Are Treasury Bond ETFs Bubblicious?
June 26th 2012 at 3:31pm by John Spence
Talk of a bubble in U.S. Treasury bonds simply won’t die.
For example, a top story making the rounds online Tuesday was an article at The Street penned by Jeff Nielson wondering how Treasury bond prices can be so high when there is so much supply. His theory is that Federal Reserve chief Ben Bernanke is “secretly (and illegally) counterfeiting U.S. dollars — and using those bogus dollars to prop up the U.S. Treasury market.”
Controversial stuff, for sure.
Today I was on Chuck Jaffe’s MoneyLife show talking about ETFs and a listener asked if iShares Barclays 20+ Year Treasury Bond (NYSEArca: TLT) is a buy, sell or hold. [Inverse Treasury ETFs for Rising Interest Rates]
Of course, some long-term investors use Treasury ETFs for asset allocation to anchor the bond side of their portfolios.
Treasury bears say that yields are so low that investors aren’t being compensated for the risks of holding Treasuries. These risks include inflation, higher interest rates, the U.S. deficit and elevated debt-to-GDP figures.
However, investors have been talking about a bubble in Treasury bonds for literally years, and yet prices keep rising and yields keep falling to new record lows. Yields on the 10-year note are hovering around 1.6%.
‘You could get a lot less in yield’
Barry Ritholtz, chief executive officer of FusionIQ, and David Rosenberg, chief economist and strategist at Gluskin Sheff, addressed the idea of a bond bubble in an interesting Bloomberg Television appearance posted Tuesday.
Rosenberg doesn’t think there is a bubble in U.S. Treasuries. Current low yields signal the aftermath of a credit bubble, deleveraging and deflation.
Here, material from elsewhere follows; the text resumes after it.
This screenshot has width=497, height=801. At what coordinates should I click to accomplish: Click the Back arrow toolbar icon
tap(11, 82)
He also wonders how there can be a bond bubble when it remains so widely detested.
“You look at the 10-year yields around the world and the U.S. is somewhere in the middle so it’s hard to say this is a full-blown bond bubble when there’s so much more to go,” added FusionIQ’s Ritholtz. “The U.S. is in the middle of bond yields for industrialized nations. You could get a lot less in yield.”
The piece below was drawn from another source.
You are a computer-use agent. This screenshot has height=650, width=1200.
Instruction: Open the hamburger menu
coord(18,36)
For example, German 10-year bunds are yielding about 1.5% and 10-year Japanese government bonds are yielding less than 1%.
In the U.S., low Treasury yields are “fair warning that the Fed is in the market impacting it,” Ritholtz added. “It’s a little bit of a warning the economy is slowing down.”
He also compared the Treasury market to the dot-com bubble in terms of investor psychology.
“If you’re honest with yourself, you have to admit bonds are going higher and yields are going lower,” Ritholtz told Bloomberg Television. “You have to admit it’s likely to end badly the way the dot-coms ended badly, and if you’re really honest you can admit you have no idea when the hell that’s going to happen.”